One of the subtexts of this novel is the total subjugation of women in our history and culture, and the comparison is made with the break-up of a marriage and the contrasting effects on ex-husband and ex-wife. Angela is driven from London by the hostility of her former Sloane Ranger and Stepford friends.

Thinking, erroneously in this case, that she will meet good folk in the country, she heads off to Somerset and makes a reasonable fist out of being a countrywoman. Meanwhile she is pleased to hear that in London her selfish teenager children are driving their new stepmother crazy.

Angela learns how to make excellent beer but makes serious mistakes in other domestic matters, but it's enough that her ex-husband still holds a torch for her.

Mrs Fytton reminds me most strongly of Mr Weston's Good Wine by T F Powys and The Life and Loves of a She-Devil by Fay Weldon, so if you like those books you will like Mrs Fytton.

Two loose ends I take the author to task on: Angela manufactures some revolting candles without ever checking on what she's doing, and she fails to react when a neighbour tries to kill her by giving her some poisonous herbs. At the end of the book the poison is still on the kitchen shelf.

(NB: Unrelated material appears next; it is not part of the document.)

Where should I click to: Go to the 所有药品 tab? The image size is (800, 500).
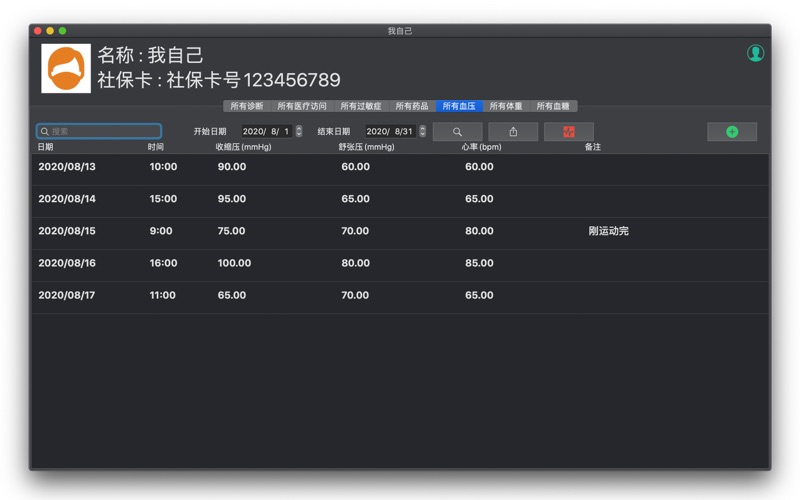click(x=412, y=106)
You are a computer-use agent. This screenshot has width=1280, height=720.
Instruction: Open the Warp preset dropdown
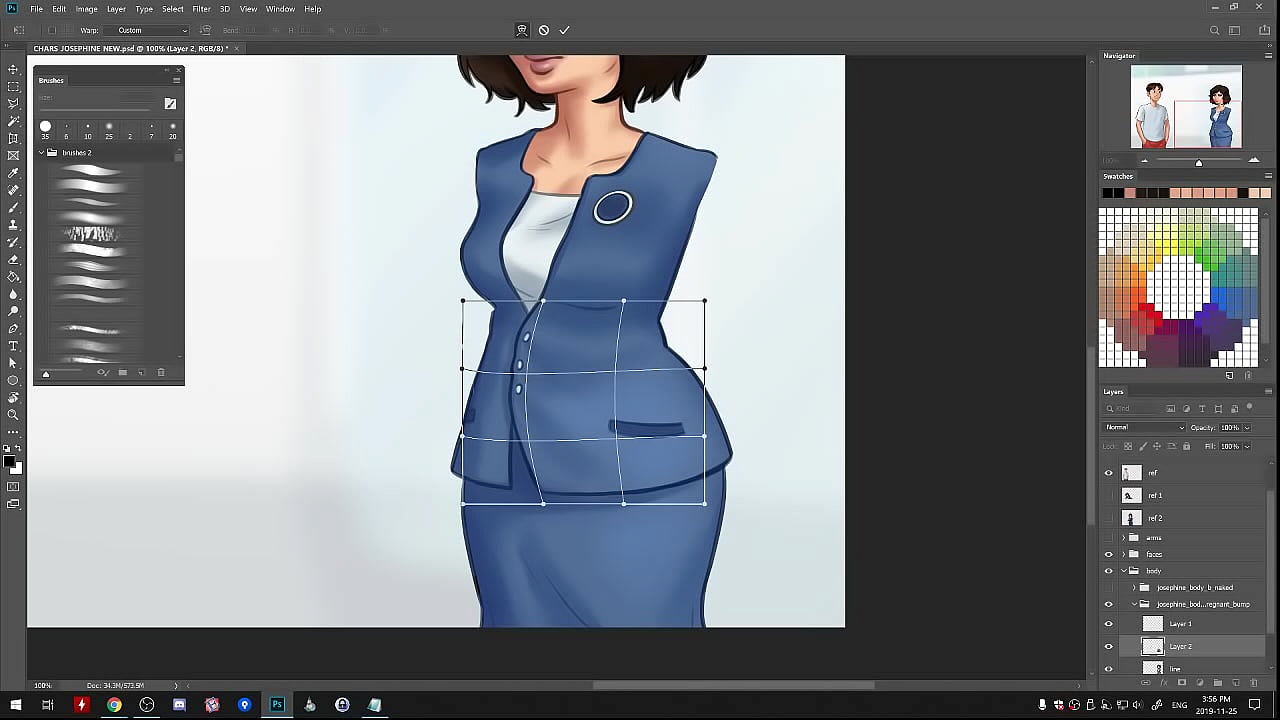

In summary: extremely readable with lurking humour, and an educational trip into social history
thrown in as well.

Mrs. Fyttons Country Life4
Nice book. You find out that things are not always what they appear and every one of us, no matter who we are learn that lesson at one time or another.

This book has a few extremely funny bits mixed in with deeper and darker truths about what we see and how we preceive it.

The quotes that preface each chapter give you a hint of what may or may not happen in a cryptic fashion that keep you guessing but not too much. The writing style is easy to follow and you actually feel like you are living in Church Ale House in the County Somerset.